A research team led by Seungpyo Hong, who serves as Assistant Professor of Biopharmaceutical Sciences at the University of Illinois at Chicago has developed a highly sensitive biomimetic surface utilizing the anti-epithelial cell adhesion molecule called aEpCAM and the dendrimers of seventh-generation polyamidoamine called PAMAM to remove circulating cancer cells from the blood.
The technology employed is known as biomimicry, a process of producing synthetic surfaces similar to that in real cells using nanotechnology. The biomimetic surface is capable of enabling multivalent binding by which numerous molecules can be concurrently bonded with many receptors in a biological system.

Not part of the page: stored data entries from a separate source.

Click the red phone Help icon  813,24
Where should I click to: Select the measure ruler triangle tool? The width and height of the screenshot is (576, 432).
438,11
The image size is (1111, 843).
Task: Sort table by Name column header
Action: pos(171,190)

Tumor cells can separate from a main tumor and circulate all along the bloodstream, causing the development of new tumor sites. The count of circulating cancer cells, which are rare and hard to trap, is few in the bloodstream. During the study, the research team utilized three breast cancer cell lines as circulating tumor cell models to study the dendrimer surfaces’ cell adhesion to a polyethylene glycol (PEG) linear polymer, a widely used material for molecular bonding to enhance the efficiency and safety of drugs.

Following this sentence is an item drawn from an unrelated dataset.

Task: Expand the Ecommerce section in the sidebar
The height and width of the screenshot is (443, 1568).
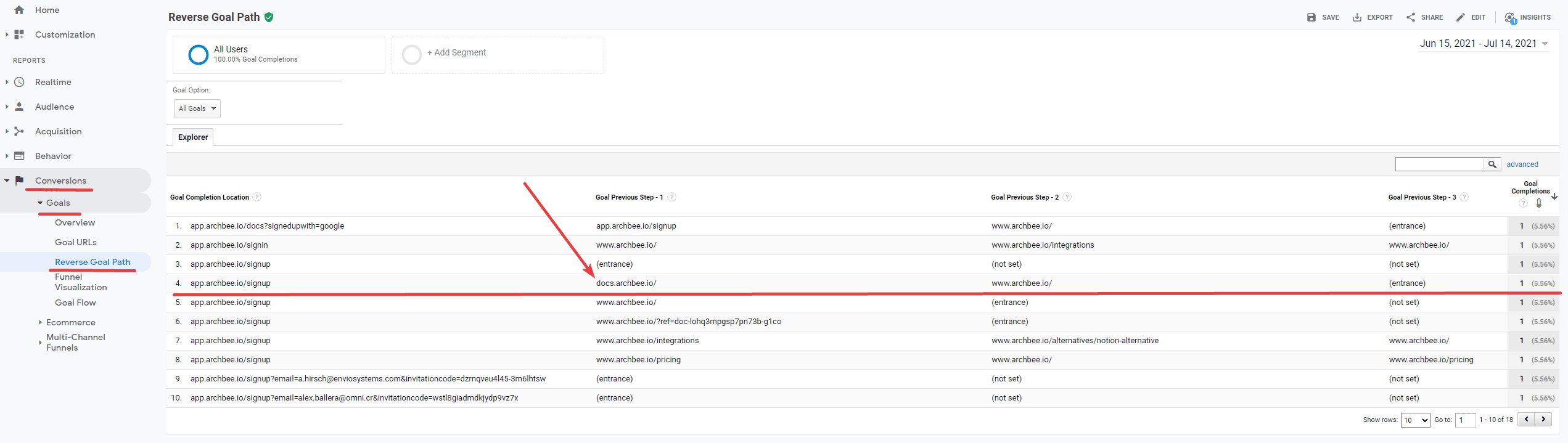Action: tap(70, 322)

Hong stated that the nano-scale PAMAM dendrimers were selected for its capability to house large number of anti-epithelial cell adhesion molecules due to their surface dimension, spherical architecture and size. This capability allowed the multivalent binding in addition to ‘cell rolling,’ a physiological process stimulated by E-selectin to imitate the process that attaches circulating cancer cells with the endothelia and to improve the sensitivity of the surface towards cancer cells.
The research team’s biomimetic surface has exhibited a binding strength million times higher than that of aEpCAM-coated PEG surface, while its detection efficiency is seven times higher than that of the PEG surface.